Quantified instructions get followed to the letter. "Write exactly 3 functions" on 4.6 might produce 4 if the model decided a helper was useful. On 4.7, you get 3. Period. Even when 4 would be more elegant. If you want "at least 3," write "at least 3."
Format instructions are absolute. "Respond in JSON" used to sometimes produce a short prose preamble before the actual JSON block — a friendly "Here's the data:" before the curly brace. On 4.7 you get raw JSON and nothing else. Excellent for API pipelines. Catastrophic for any downstream parser that expected that preamble.
Scope stays exactly where you drew it. Tell 4.7 to "fix the bug in the login function" and it fixes the bug in the login function. It will not refactor the adjacent validation code it spotted while it was in there. Opus 4.6 would have "helpfully" touched neighboring code. Whether this is a feature or a regression depends entirely on your workflow — but either way, it's a prompt-level decision now, not a model-level default.
The API Surface Got Smaller
Alongside the behavioral shift, Anthropic removed several API parameters that prompt engineers relied on as tuning knobs.
temperature, top_p, and top_k all return 400 errors at non-default values.
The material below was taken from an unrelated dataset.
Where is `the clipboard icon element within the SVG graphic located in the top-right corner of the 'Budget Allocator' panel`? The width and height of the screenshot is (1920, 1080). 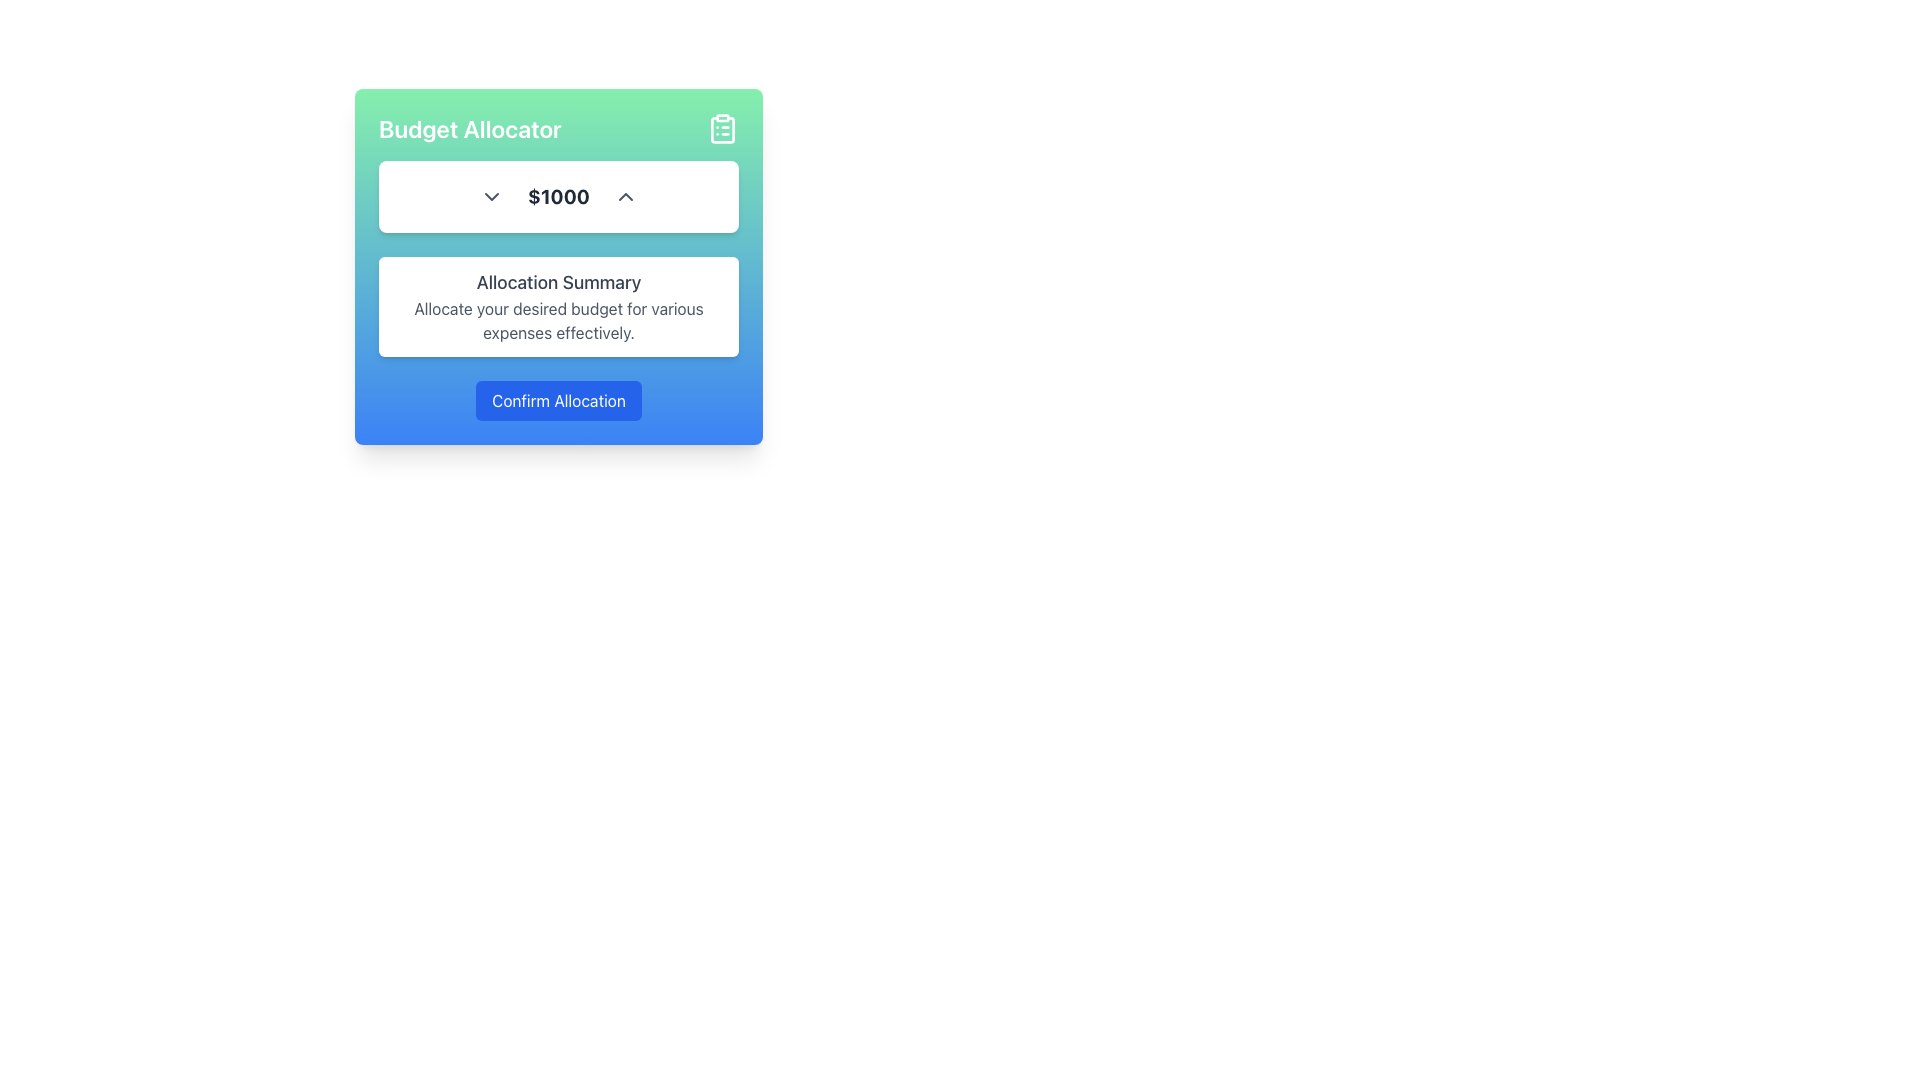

You're supposed to use prompting to shape variation now — ironic, given everything above about prompts being taken literally.
Assistant prefills are also gone. You can no longer inject a fake assistant turn like "Sure, here's how:" to steer the response format. Use structured outputs or output_config.format instead. This also quietly killed the "sockpuppeting" jailbreak that was circulating last week, where attackers injected compliant prefills to bypass safety filters across 11 different models. Nice security side-effect.
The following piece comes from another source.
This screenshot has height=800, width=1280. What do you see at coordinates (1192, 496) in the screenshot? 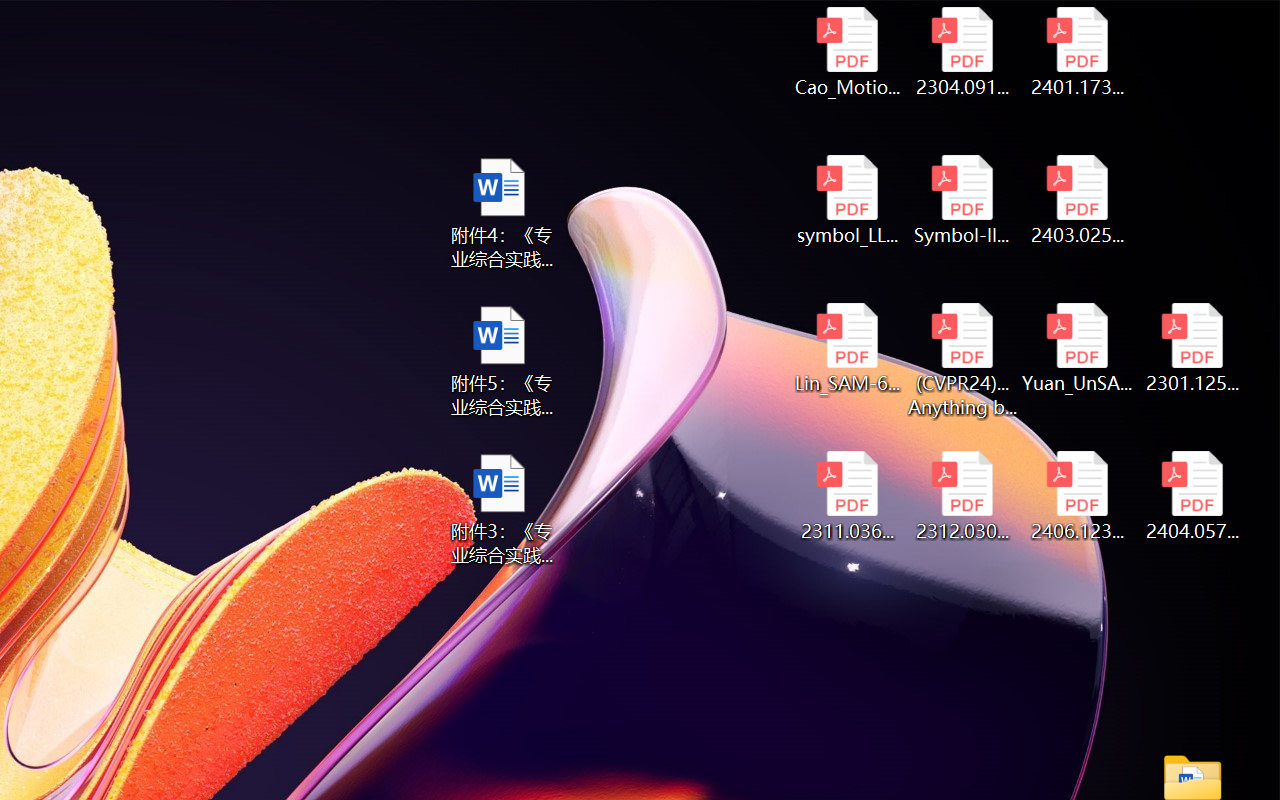
I see `'2404.05719v1.pdf'` at bounding box center [1192, 496].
Extended thinking budgets (budget_tokens) got replaced by effort levels — a single effort parameter in output_config that ranges from low to max, with a new xhigh tier designed for agentic coding. The model now decides how much to reason based on that dial rather than a raw token count.
# Old (4.6)
thinking={"type": "enabled", "budget_tokens": 32000}
# New (4.7)
thinking={"type": "adaptive"}
output_config={"effort": "xhigh"}
One more catch: the new tokenizer uses 1–1.35x more tokens for the same text. If your max_tokens was tuned tight, bump it by at least 20%. Anthropic recommends starting at 64k for xhigh effort and tuning down.
The Prompt Engineer's Actual Migration
Forget the official checklist for a minute. Here's what matters in practice:
Grep your system prompts for hedging language. "Try to," "if possible," "you might want to," "consider doing" — all of these are conditional instructions now instead of polite suggestions. Rewrite them as direct imperatives or delete them.
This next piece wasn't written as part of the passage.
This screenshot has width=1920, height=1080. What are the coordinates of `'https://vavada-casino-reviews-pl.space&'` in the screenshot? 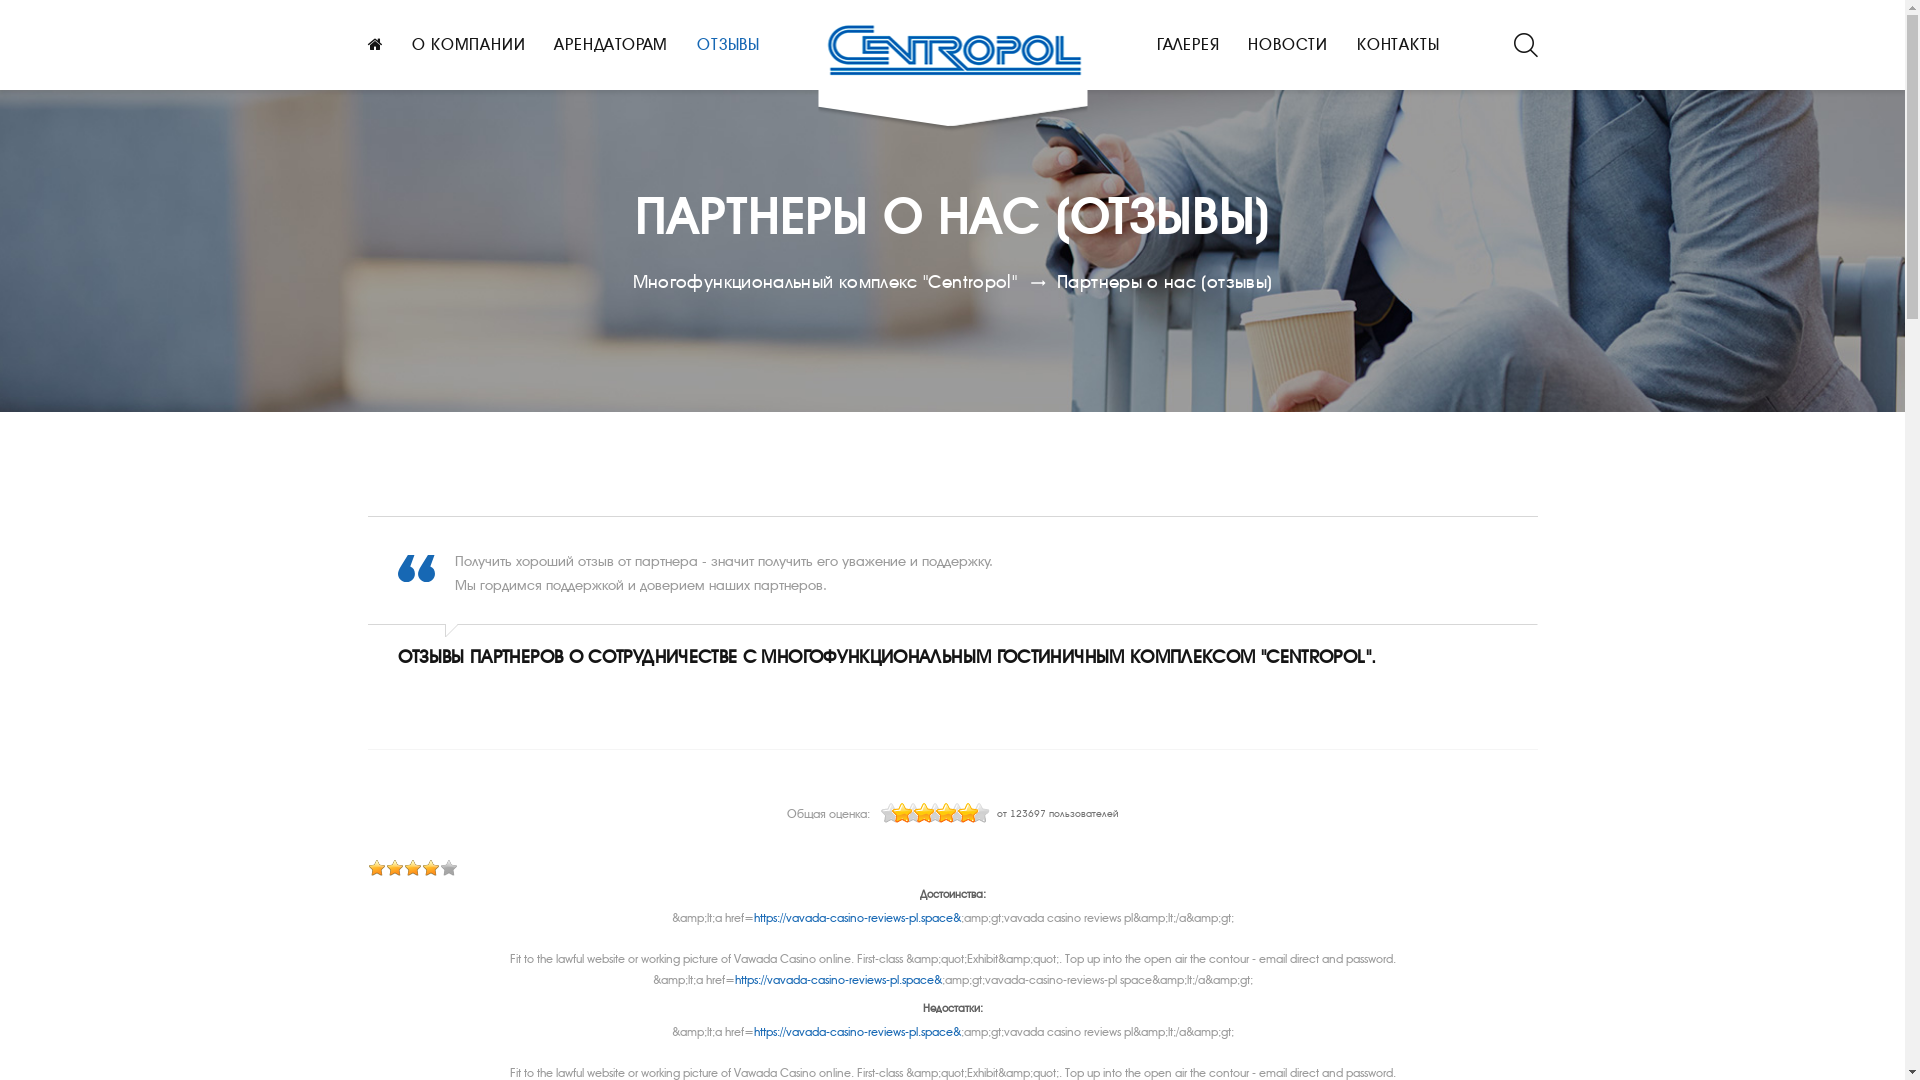 It's located at (857, 918).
Remove all reasoning scaffolding. "Think step by step," "plan before acting," "reason carefully" — these are redundant. The effort parameter handles this at the API level. You're paying tokens for instructions the model already follows.
Kill forced status messages. "After each tool call, summarize what you did" — unnecessary. Opus 4.7 provides progress updates natively in agentic traces. Removing this saves tokens and avoids the model producing stilted, formulaic summaries.
Test your edge cases at low effort. The literalism is most aggressive at low and medium effort. If you have prompts that need to work across effort levels, the lowest setting is your compatibility floor.
What This Actually Means
What Opus 4.7 exposed is how much of "prompt engineering" was actually model coddling. We wrote vague instructions and counted on the model to divine our intent. We padded prompts with reasoning scaffolding because older models couldn't reason well on their own. We fiddled with temperature because the API let us.
That entire surface area is shrinking. The model is smarter, so it needs less hand-holding. But because it's smarter, it also takes you at your word. Say something ambiguous and you get an ambiguous result — delivered with perfect confidence.
Every model generation will be more literal, more capable, and less forgiving of sloppy instructions. The prompts that survive are the ones that were precise all along. The ones riding on model charity will keep breaking with every upgrade.
Write what you mean. The model finally does.